RBI Monetary Policy review: The Reserve Bank of India (RBI) will review the Monetary Policy next week – the first under the new governor, Urjit Patel. According to a recent Business Standard poll, the RBI is likely to hold rates steady in its monetary policy review on October 4. The central bank might cut rates by at least 25 basis points (bps) in its December review, since, by then, a clearer picture would emerge on the inflation as well as the economic growth trends. A surprise cut next week, however, could boost market sentiment.

"The forthcoming policy review will be the first one under the 6-member MPC and we would closely watch the views expressed by the 3 external (new) members to gauge its reaction function. Any clarity on MPC’s approach to 4% CPI target by March 2018 would be very welcome," says Kapil Gupta of Edelweiss Securities.

US Presidential Election: Markets are keenly observing the developments regarding the US Presidential election, which analysts say, have the potential to impact market sentiment. 

“Election season has now arrived for world financial markets. With opinion polls so seemingly close in the US presidential race, it is clear that markets would prefer Hillary Clinton over Donald Trump, most particularly bond markets,” says Christopher Wood, managing director and equity strategist, CLSA in his weekly note, GREED & fear.

According to a survey findings, Nomura expects the S&P500 to fall more than 3% in immediate reaction to a Trump victory.

“Specifically, and excluding factors other than simply the election result, we would expect equitymarkets in Hong Kong / China, Korea and the Philippines to be most affected, with India, Singapore and Indonesia in the next grouping, and Thailand and Malaysia falling into the least affected camp,”Nomura says.

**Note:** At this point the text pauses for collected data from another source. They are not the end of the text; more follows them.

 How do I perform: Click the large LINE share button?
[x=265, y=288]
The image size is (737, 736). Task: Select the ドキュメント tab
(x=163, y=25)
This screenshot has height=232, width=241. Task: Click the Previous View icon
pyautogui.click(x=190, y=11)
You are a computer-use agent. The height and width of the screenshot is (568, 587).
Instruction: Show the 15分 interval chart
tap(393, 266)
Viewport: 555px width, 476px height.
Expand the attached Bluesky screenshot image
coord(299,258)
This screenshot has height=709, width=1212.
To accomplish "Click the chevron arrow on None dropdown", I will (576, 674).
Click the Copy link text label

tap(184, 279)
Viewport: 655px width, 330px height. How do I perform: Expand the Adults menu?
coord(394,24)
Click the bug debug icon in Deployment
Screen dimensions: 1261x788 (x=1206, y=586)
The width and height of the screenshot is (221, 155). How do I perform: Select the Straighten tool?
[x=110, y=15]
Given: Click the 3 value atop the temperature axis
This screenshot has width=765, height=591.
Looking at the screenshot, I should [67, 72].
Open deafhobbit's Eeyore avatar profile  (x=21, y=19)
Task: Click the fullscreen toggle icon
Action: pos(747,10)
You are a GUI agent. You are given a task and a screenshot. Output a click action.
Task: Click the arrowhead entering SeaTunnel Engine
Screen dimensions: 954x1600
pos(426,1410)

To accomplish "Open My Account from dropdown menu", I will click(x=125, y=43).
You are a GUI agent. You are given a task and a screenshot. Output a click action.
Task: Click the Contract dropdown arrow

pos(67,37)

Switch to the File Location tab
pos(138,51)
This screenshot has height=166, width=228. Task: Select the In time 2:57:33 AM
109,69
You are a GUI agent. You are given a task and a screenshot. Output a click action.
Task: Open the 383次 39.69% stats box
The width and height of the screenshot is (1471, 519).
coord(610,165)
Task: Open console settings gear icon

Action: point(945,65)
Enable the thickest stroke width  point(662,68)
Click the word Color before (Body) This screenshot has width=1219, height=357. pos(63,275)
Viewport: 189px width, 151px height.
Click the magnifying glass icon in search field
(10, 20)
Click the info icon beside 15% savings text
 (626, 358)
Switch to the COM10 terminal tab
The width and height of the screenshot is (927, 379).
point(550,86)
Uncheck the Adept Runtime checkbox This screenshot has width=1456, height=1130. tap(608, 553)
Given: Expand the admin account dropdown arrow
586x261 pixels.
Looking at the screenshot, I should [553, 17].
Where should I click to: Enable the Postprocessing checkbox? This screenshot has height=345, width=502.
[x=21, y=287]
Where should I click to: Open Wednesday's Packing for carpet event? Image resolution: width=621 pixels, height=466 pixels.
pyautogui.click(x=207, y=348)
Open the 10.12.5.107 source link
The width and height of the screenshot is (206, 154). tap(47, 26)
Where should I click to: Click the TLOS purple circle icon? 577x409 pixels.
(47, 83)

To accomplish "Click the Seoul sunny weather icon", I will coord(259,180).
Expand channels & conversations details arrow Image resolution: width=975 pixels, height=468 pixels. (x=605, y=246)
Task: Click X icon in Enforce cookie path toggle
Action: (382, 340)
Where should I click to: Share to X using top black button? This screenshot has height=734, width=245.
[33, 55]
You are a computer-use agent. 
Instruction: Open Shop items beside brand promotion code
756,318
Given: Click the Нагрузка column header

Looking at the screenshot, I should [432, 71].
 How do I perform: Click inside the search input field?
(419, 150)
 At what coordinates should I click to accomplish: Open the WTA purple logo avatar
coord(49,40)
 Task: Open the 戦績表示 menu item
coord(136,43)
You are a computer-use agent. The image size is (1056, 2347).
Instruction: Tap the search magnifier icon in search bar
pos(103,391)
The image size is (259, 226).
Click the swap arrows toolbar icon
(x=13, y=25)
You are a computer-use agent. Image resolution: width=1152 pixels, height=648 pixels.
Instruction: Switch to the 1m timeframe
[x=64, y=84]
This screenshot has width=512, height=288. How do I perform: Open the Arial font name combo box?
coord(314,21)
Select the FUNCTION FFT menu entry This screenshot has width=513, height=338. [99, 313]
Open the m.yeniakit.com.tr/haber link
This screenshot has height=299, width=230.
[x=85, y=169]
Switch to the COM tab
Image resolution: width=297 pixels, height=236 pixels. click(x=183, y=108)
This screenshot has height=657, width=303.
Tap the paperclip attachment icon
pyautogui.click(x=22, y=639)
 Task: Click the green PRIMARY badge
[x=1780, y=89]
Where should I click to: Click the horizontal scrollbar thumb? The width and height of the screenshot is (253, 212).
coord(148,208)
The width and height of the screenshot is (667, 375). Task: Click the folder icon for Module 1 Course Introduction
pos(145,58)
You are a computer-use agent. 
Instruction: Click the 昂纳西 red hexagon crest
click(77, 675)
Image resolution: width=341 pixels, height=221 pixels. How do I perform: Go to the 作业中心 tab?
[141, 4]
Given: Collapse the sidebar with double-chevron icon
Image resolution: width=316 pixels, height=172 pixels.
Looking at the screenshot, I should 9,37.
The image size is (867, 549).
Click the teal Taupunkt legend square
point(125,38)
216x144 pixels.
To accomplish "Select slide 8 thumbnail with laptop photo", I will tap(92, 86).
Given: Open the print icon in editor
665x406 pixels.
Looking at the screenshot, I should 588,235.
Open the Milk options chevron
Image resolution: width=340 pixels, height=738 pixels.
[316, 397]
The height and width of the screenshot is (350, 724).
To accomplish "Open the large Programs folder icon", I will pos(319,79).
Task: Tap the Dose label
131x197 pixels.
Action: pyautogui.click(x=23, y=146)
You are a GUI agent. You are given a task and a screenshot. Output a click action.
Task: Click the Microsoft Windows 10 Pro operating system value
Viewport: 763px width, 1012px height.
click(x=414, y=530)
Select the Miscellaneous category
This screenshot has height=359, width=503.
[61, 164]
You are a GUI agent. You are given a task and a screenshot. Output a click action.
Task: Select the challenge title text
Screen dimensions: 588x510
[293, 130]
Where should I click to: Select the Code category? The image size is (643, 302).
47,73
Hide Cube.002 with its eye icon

Rate hike by the US Fed: The US Federal Reserve (US Fed) kept rates steady in its recent policy review in September. However, analysts say that the US central bank is preparing the markets for a hike in its December policy review, which could see a knee-jerk reaction from the emergingmarkets and impact flows in the short-term.

"The US Fed is still huffing and puffing, but unwilling to blow anything down. We may get one hike in December, but clearly we are seeing less and less confidence in their ability to normalise much," Hong Kong-based Michael Every, head of financial markets research for Asia-Pacific at Rabobank International had told Business Standard in an interview

Oil Prices: For the first time since 2008, Organisation of Petroleum Exporting Countries (OPEC), agreed to limit production by 700,000 barrels per day (bpd) to between 32.5 million and 33 million barrels of oil per day. 

According to Goldman Sachs, the deal should add $7 to $10 to oil prices in the first half of next year. This could be a sentiment dampener for India, which imports nearly 70% of its oil requirements. Moreover, any spike in inflation on account of a rise in oil prices could hold back RBI from cutting rates.